[Stored records]
--- START ---

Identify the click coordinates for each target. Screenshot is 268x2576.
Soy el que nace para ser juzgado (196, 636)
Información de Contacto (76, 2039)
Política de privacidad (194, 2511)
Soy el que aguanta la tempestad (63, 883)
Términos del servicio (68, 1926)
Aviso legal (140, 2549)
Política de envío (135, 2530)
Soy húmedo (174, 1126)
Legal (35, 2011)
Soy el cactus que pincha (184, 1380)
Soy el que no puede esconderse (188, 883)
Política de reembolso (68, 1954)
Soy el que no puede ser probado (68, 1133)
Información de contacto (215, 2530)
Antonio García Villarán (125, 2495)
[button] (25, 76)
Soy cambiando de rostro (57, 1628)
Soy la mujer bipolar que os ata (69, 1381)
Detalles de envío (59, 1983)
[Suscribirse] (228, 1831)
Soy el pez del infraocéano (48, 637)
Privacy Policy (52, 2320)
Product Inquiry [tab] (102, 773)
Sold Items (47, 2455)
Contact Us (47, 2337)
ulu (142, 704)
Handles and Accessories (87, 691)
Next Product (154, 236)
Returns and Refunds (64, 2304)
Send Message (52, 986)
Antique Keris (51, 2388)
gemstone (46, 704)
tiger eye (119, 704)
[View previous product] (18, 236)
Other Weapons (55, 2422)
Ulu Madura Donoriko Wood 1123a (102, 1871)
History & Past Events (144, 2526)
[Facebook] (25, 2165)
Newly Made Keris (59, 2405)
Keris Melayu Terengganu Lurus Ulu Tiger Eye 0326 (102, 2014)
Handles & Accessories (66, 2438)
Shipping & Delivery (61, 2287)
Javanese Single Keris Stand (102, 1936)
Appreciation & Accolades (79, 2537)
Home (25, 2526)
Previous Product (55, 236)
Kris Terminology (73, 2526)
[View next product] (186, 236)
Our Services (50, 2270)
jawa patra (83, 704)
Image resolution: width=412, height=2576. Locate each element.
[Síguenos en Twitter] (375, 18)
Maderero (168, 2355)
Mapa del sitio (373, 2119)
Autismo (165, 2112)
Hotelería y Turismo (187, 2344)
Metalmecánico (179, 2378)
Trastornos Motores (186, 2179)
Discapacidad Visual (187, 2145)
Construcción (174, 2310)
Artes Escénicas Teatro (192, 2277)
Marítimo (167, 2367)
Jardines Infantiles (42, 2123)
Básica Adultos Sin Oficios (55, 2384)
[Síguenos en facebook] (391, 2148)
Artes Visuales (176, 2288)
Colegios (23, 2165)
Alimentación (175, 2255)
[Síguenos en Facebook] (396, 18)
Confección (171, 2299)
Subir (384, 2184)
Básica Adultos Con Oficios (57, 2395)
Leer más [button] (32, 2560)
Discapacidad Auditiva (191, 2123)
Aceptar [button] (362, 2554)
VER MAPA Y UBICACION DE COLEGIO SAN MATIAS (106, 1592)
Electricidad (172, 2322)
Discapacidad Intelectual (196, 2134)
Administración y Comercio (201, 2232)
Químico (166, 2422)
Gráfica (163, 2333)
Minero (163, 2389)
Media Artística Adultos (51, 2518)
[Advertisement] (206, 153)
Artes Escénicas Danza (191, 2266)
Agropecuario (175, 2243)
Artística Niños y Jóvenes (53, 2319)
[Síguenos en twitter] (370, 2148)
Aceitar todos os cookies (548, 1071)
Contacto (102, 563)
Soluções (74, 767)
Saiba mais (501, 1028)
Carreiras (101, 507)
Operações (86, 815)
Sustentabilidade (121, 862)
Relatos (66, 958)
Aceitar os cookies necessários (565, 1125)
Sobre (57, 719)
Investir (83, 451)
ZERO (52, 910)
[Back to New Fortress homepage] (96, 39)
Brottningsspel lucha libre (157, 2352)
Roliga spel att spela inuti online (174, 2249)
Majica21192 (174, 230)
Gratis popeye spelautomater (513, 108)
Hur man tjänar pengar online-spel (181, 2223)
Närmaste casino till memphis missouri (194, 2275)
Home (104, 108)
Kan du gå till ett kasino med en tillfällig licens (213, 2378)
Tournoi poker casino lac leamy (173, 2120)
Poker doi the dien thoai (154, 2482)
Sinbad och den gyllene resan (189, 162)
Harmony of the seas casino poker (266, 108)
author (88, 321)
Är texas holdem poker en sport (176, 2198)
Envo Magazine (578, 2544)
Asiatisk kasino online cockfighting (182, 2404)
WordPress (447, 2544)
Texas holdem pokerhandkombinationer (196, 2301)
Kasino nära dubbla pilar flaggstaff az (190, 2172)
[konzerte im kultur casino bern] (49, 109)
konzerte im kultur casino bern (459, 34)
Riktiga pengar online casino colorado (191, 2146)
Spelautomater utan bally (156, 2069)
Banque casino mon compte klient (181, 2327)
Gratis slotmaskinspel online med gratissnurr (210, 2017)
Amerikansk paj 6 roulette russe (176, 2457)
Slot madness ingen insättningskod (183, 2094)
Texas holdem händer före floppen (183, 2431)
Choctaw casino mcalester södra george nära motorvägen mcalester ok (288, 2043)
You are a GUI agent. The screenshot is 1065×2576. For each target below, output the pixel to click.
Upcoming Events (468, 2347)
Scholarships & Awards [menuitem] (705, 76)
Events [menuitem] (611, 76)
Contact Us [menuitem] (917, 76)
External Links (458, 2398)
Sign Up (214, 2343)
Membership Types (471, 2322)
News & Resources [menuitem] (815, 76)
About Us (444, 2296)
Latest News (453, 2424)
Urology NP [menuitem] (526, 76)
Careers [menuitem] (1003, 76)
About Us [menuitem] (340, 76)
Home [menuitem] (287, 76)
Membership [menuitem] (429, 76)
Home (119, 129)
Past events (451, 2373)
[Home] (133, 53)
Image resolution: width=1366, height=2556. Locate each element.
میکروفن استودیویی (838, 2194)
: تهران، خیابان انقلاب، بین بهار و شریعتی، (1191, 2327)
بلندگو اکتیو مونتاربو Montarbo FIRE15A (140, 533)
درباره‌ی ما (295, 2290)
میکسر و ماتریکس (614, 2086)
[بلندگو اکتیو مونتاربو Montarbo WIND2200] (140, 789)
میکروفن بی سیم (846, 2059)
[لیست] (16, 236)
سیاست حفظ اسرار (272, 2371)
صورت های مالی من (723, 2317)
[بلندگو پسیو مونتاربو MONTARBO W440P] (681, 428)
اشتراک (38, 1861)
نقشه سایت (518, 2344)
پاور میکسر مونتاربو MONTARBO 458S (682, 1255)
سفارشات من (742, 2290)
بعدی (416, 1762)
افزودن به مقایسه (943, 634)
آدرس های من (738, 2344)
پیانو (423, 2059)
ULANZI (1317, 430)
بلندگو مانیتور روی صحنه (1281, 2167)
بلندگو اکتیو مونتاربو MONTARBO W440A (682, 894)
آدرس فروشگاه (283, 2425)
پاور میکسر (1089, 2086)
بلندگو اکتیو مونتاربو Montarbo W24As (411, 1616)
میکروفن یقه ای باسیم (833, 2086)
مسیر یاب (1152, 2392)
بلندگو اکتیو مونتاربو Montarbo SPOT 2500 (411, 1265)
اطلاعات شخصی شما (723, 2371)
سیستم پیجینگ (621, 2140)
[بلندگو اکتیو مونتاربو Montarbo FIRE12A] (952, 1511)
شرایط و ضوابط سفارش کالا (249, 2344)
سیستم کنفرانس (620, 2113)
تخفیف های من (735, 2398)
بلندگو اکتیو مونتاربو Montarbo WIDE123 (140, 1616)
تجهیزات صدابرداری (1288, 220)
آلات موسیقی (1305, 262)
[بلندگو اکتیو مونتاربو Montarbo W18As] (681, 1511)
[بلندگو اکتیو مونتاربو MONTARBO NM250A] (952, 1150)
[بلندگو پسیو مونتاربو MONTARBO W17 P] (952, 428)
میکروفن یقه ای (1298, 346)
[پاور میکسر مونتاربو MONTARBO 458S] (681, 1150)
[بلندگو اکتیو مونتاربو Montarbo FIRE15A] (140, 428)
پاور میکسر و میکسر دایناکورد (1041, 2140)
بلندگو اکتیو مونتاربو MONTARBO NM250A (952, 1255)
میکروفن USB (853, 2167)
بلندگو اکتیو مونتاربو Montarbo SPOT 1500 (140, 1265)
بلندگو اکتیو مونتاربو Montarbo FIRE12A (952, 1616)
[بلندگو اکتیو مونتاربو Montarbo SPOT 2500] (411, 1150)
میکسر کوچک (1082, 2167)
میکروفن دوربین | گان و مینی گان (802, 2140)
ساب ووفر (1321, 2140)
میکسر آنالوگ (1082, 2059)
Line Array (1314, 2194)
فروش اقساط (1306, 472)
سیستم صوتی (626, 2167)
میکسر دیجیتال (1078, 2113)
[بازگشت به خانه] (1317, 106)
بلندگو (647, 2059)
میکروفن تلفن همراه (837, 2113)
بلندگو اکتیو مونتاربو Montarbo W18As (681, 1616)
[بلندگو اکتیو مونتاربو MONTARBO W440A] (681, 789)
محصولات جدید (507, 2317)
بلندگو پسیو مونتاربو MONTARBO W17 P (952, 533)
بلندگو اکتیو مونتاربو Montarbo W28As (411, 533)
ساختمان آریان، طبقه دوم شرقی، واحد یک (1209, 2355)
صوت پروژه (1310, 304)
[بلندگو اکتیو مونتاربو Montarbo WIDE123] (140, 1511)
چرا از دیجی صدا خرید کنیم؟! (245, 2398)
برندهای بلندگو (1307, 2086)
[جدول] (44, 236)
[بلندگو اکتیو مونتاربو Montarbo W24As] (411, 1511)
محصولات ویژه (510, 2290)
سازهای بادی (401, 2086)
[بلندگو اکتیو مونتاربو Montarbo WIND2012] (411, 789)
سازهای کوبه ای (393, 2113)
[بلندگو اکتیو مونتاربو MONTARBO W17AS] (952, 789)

--- END ---

## What you have to do
From the records above, copy only the lines starting with the line that holds "Asiatisk kasino online" and going on through the line that holds "Texas holdem händer före floppen (183, 2431)", exactly as written.

## Problem solution
Asiatisk kasino online cockfighting (182, 2404)
WordPress (447, 2544)
Texas holdem pokerhandkombinationer (196, 2301)
Kasino nära dubbla pilar flaggstaff az (190, 2172)
[konzerte im kultur casino bern] (49, 109)
konzerte im kultur casino bern (459, 34)
Riktiga pengar online casino colorado (191, 2146)
Spelautomater utan bally (156, 2069)
Banque casino mon compte klient (181, 2327)
Gratis slotmaskinspel online med gratissnurr (210, 2017)
Amerikansk paj 6 roulette russe (176, 2457)
Slot madness ingen insättningskod (183, 2094)
Texas holdem händer före floppen (183, 2431)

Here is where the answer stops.